▸ **JOB**
Repeat the records between the lines holding "This screenshot has height=711, width=1160." and "[x=859, y=161]", inclusive, with nothing changed.

>> BEGIN

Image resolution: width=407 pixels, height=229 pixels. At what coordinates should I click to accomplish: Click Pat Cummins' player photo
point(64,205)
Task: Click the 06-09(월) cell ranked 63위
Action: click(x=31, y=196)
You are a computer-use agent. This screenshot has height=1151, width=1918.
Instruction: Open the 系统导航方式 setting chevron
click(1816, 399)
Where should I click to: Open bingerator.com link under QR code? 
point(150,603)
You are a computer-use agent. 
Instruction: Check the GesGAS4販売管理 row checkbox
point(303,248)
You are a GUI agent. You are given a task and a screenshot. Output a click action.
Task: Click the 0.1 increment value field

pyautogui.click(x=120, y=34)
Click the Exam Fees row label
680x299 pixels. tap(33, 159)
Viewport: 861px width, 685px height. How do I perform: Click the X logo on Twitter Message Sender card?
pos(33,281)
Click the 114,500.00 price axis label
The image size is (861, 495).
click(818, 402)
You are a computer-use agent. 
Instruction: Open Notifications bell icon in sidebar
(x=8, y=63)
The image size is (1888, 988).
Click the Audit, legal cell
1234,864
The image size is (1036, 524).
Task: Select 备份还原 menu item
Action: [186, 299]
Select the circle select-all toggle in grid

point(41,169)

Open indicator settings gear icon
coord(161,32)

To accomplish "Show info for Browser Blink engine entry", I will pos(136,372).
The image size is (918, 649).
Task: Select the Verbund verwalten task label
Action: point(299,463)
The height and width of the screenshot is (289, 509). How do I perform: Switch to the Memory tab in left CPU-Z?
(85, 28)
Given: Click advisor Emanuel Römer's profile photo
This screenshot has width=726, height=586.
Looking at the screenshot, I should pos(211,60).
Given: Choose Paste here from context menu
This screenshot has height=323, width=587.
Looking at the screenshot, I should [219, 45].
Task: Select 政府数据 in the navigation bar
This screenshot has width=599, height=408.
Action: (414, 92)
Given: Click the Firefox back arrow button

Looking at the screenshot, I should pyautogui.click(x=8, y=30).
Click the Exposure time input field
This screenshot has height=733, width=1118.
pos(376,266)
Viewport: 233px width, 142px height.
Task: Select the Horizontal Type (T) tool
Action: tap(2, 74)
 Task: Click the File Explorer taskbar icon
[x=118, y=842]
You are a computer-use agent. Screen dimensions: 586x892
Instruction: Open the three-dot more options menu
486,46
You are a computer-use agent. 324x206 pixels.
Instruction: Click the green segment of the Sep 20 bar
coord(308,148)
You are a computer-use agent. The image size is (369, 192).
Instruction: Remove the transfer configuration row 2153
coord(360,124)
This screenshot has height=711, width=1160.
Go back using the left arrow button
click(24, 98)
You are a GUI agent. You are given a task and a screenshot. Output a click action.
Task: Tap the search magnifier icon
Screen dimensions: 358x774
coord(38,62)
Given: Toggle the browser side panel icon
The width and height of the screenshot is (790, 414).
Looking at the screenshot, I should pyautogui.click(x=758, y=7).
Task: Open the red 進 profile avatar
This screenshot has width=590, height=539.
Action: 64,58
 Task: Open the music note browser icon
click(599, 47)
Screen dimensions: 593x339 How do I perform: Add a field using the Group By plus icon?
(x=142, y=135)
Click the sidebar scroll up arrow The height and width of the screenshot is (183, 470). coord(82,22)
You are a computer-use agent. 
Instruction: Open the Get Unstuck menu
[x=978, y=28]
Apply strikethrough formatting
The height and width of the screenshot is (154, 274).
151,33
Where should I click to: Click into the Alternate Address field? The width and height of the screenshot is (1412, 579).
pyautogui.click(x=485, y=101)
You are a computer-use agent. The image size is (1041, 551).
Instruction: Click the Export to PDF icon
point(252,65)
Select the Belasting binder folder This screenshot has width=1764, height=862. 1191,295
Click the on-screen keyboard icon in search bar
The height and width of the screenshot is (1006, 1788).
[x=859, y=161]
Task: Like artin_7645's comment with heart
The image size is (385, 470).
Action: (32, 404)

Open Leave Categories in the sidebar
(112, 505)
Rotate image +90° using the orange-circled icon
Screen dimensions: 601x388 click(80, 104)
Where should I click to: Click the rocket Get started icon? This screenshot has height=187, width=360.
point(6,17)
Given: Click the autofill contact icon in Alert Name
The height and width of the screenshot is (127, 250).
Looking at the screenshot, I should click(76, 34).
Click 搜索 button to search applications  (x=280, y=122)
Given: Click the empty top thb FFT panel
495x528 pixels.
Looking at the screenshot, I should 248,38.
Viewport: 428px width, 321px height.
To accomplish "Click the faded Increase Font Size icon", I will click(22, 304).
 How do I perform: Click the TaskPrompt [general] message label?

>> END

▸ **RESPONSE**
This screenshot has height=711, width=1160.
Go back using the left arrow button
click(24, 98)
You are a GUI agent. You are given a task and a screenshot. Output a click action.
Task: Tap the search magnifier icon
Screen dimensions: 358x774
coord(38,62)
Given: Toggle the browser side panel icon
The width and height of the screenshot is (790, 414).
Looking at the screenshot, I should pyautogui.click(x=758, y=7).
Task: Open the red 進 profile avatar
This screenshot has width=590, height=539.
Action: 64,58
 Task: Open the music note browser icon
click(599, 47)
Screen dimensions: 593x339 How do I perform: Add a field using the Group By plus icon?
(x=142, y=135)
Click the sidebar scroll up arrow The height and width of the screenshot is (183, 470). coord(82,22)
You are a computer-use agent. 
Instruction: Open the Get Unstuck menu
[x=978, y=28]
Apply strikethrough formatting
The height and width of the screenshot is (154, 274).
151,33
Where should I click to: Click into the Alternate Address field? The width and height of the screenshot is (1412, 579).
pyautogui.click(x=485, y=101)
You are a computer-use agent. The image size is (1041, 551).
Instruction: Click the Export to PDF icon
point(252,65)
Select the Belasting binder folder This screenshot has width=1764, height=862. 1191,295
Click the on-screen keyboard icon in search bar
The height and width of the screenshot is (1006, 1788).
[x=859, y=161]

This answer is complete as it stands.